■ Task prompt ■
Copy the lines of the records below word for word, leaving nothing out.

■ Supplied data ■
┌──

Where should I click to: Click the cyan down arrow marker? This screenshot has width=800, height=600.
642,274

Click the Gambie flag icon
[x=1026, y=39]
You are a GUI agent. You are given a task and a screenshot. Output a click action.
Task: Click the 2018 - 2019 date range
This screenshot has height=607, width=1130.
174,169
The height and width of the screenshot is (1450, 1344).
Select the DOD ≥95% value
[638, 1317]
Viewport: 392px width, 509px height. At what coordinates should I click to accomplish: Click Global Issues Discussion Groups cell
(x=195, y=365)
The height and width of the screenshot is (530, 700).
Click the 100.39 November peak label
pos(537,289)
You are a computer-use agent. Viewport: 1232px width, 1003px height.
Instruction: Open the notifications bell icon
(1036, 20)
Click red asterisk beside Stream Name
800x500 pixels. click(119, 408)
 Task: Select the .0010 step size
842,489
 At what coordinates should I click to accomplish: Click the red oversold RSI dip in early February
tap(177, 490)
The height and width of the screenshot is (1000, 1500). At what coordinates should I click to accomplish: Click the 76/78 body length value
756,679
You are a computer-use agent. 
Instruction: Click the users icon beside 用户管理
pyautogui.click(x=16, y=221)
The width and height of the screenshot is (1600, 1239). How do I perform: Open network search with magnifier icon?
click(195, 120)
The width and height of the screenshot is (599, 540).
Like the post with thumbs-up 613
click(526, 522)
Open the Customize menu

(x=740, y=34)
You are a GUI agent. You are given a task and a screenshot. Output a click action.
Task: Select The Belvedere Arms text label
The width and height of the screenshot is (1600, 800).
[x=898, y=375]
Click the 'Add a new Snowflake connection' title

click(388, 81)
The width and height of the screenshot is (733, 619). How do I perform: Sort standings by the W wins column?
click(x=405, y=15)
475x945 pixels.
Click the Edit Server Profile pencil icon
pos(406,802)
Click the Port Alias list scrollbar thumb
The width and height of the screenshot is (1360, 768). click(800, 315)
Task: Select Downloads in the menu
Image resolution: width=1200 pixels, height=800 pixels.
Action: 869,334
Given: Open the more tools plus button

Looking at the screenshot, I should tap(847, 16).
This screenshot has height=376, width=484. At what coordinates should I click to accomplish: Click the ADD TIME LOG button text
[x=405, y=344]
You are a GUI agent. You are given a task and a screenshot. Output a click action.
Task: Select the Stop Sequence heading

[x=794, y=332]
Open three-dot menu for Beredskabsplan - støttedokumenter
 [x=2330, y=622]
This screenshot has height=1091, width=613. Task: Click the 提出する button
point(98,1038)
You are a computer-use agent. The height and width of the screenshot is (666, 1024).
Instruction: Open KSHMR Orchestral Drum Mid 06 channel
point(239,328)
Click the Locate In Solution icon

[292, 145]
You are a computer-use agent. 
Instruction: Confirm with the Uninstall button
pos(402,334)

└──

■ Answer below ■
Where should I click to: Click the cyan down arrow marker? This screenshot has width=800, height=600.
642,274

Click the Gambie flag icon
[x=1026, y=39]
You are a GUI agent. You are given a task and a screenshot. Output a click action.
Task: Click the 2018 - 2019 date range
This screenshot has height=607, width=1130.
174,169
The height and width of the screenshot is (1450, 1344).
Select the DOD ≥95% value
[638, 1317]
Viewport: 392px width, 509px height. At what coordinates should I click to accomplish: Click Global Issues Discussion Groups cell
(x=195, y=365)
The height and width of the screenshot is (530, 700).
Click the 100.39 November peak label
pos(537,289)
You are a computer-use agent. Viewport: 1232px width, 1003px height.
Instruction: Open the notifications bell icon
(1036, 20)
Click red asterisk beside Stream Name
800x500 pixels. click(119, 408)
 Task: Select the .0010 step size
842,489
 At what coordinates should I click to accomplish: Click the red oversold RSI dip in early February
tap(177, 490)
The height and width of the screenshot is (1000, 1500). At what coordinates should I click to accomplish: Click the 76/78 body length value
756,679
You are a computer-use agent. 
Instruction: Click the users icon beside 用户管理
pyautogui.click(x=16, y=221)
The width and height of the screenshot is (1600, 1239). How do I perform: Open network search with magnifier icon?
click(195, 120)
The width and height of the screenshot is (599, 540).
Like the post with thumbs-up 613
click(526, 522)
Open the Customize menu

(x=740, y=34)
You are a GUI agent. You are given a task and a screenshot. Output a click action.
Task: Select The Belvedere Arms text label
The width and height of the screenshot is (1600, 800).
[x=898, y=375]
Click the 'Add a new Snowflake connection' title

click(388, 81)
The width and height of the screenshot is (733, 619). How do I perform: Sort standings by the W wins column?
click(x=405, y=15)
475x945 pixels.
Click the Edit Server Profile pencil icon
pos(406,802)
Click the Port Alias list scrollbar thumb
The width and height of the screenshot is (1360, 768). click(800, 315)
Task: Select Downloads in the menu
Image resolution: width=1200 pixels, height=800 pixels.
Action: 869,334
Given: Open the more tools plus button

Looking at the screenshot, I should tap(847, 16).
This screenshot has height=376, width=484. At what coordinates should I click to accomplish: Click the ADD TIME LOG button text
[x=405, y=344]
You are a GUI agent. You are given a task and a screenshot. Output a click action.
Task: Select the Stop Sequence heading

[x=794, y=332]
Open three-dot menu for Beredskabsplan - støttedokumenter
 [x=2330, y=622]
This screenshot has height=1091, width=613. Task: Click the 提出する button
point(98,1038)
You are a computer-use agent. The height and width of the screenshot is (666, 1024).
Instruction: Open KSHMR Orchestral Drum Mid 06 channel
point(239,328)
Click the Locate In Solution icon

[292, 145]
You are a computer-use agent. 
Instruction: Confirm with the Uninstall button
pos(402,334)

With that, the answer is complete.